Reality TV offers a chance to escape from our own worldshotrock pictures, CC BY 3.0 / https://creativecommons.org/licenses/by/3.0 / via Wikimedia Commons / no changes made

I moved out of my college accommodation promptly on the morning of the sixth, and by the evening I was sitting on my sofa at home, ready to tuck into not only my takeaway, but the multiple seasons of reality TV that came out during term. There’s any of the Housewives, The Secret Lives of Mormon Wives, Married at First Sight, Selling Sunset AND OC, and, of course, Selling Manhattan (I like the real estate stuff, don’t judge). In between the scenes of cheating confrontation and friendship breakdowns, my brain simply ceases to think about my own life, instead becoming wholly invested in those on my screen in some weird form of parasocial relationship. Although that sounds crazily dystopian, I actually think it’s a good thing, contrary to the myriad of views that describe reality TV as junk food for our brains. Reality TV offers a chance to escape from our own worlds, to discuss and analyse human behaviour, and, perhaps subconsciously, to learn from it.

In enjoying reality TV, we become immersed in the extremely petty drama that somehow manages to feel really serious to viewers. And while those emotions feel contained within the show, they also hint at something deeper: these reactions often reflect our own ethical instincts and impulses, revealing what we instinctively praise, condemn, or defend. Reality shows become active interrogations of our own standards and morals, of what we deem right and wrong, all from the comfort of our own sofa. Not only does reality TV offer an opportunity to reflect on how we ourselves would respond in the situations portrayed on screen, but it is also a way of reflecting the worst and best of humanity, an attempt to understand our own actions and perspectives.

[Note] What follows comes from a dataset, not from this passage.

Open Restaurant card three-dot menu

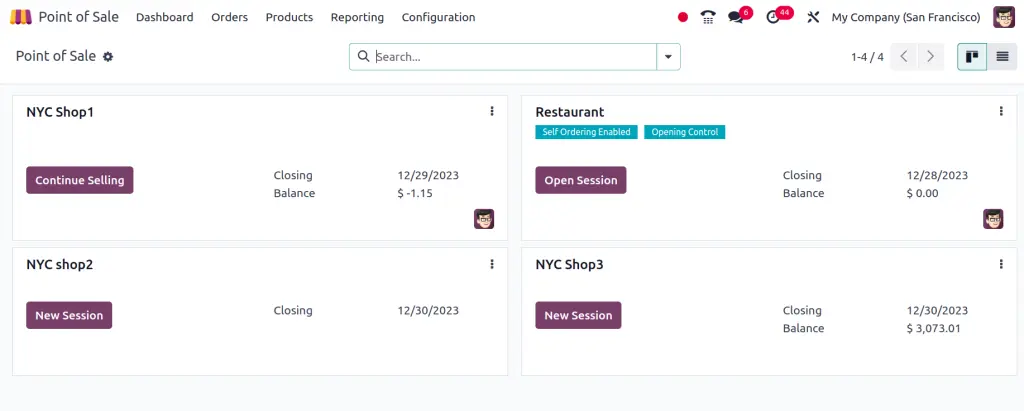pos(1001,112)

“Reality TV can generate and foster emotions that encourage human connection”

It has been argued before that viewers enjoy the chaos and pain sometimes witnessed in reality shows because of a sense of schadenfreude, a pleasure derived from somebody else’s misfortune. But this view is cynical. Reality TV can generate and foster emotions that encourage human connection, such as compassion for when a figure experiences a break-up or death. Through access to the figures in their homes, or in emotional interview-confessional, the people portrayed move from figures on a screen to somebody a viewer could relate to or identify with. They become less of a TV character and more human, forcing viewers to acknowledge them with the same compassion.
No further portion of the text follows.